1. 29 Oct, 2017 4 commits
    • Francois Romieu's avatar
      r8169: Add support for interrupt coalesce tuning (ethtool -C) · 50970831
      Francois Romieu authored
      Kirr: In particular with
      
      	ethtool -C <ifname> rx-usecs 0 rx-frames 0
      
      now it is possible to disable RX delays when NIC usage requires low-latency.
      
      See this thread for context:
      
      	https://www.spinics.net/lists/netdev/msg217665.html
      
      My specific case is that:
      
      We have many computers with gigabit Realtek NICs. For 2 such computers
      connected to a gigabit store-and-forward switch the minimum round-trip
      time for small pings (`ping -i 0 -w 3 -s 56 -q peer`) is ~ 30μs.
      
      However it turned out that when Ethernet frame length transitions 127 ->
      128 bytes (`ping -i 0 -w 3 -s {81 -> 82} -q peer`) the lowest RTT
      transitions step-wise to ~ 270μs.

> Data lines
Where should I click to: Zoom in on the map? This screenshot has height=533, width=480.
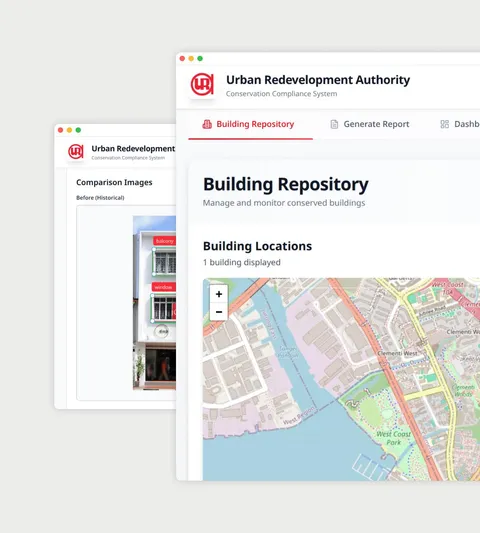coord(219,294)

* * *

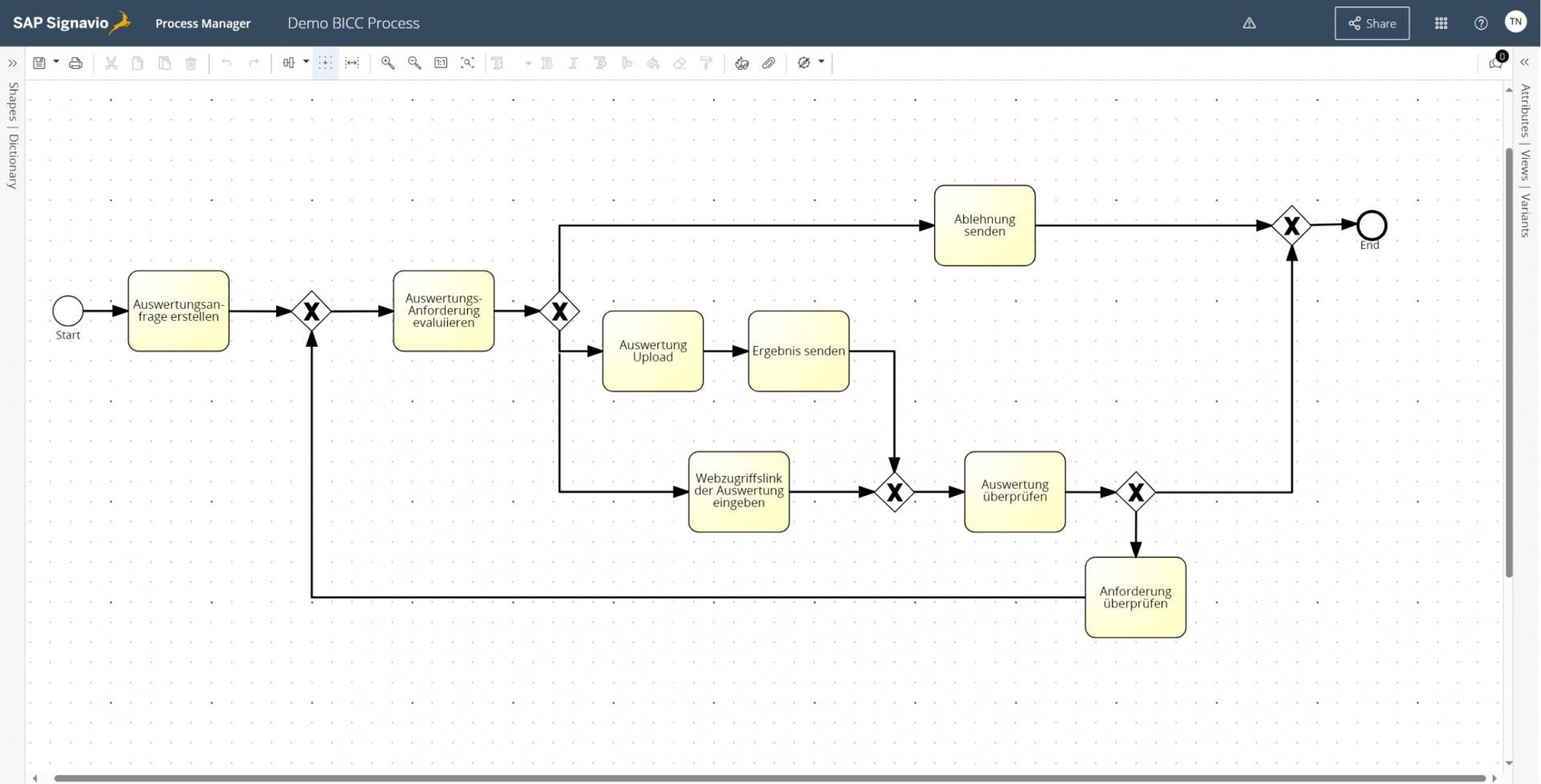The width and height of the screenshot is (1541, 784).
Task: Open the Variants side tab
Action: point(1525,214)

> To do
a – In the commit note, what is the minimum round-trip time for small pings between two such computers connected to a gigabit store-and-forward switch?
b – Reproduce the stretch of the commit note from "https://www.spinics.net/lists/netdev/msg217665.html" through "to ~ 270μs.".

> The results
a – About 30μs.

b –
https://www.spinics.net/lists/netdev/msg217665.html
      
      My specific case is that:
      
      We have many computers with gigabit Realtek NICs. For 2 such computers
      connected to a gigabit store-and-forward switch the minimum round-trip
      time for small pings (`ping -i 0 -w 3 -s 56 -q peer`) is ~ 30μs.
      
      However it turned out that when Ethernet frame length transitions 127 ->
      128 bytes (`ping -i 0 -w 3 -s {81 -> 82} -q peer`) the lowest RTT
      transitions step-wise to ~ 270μs.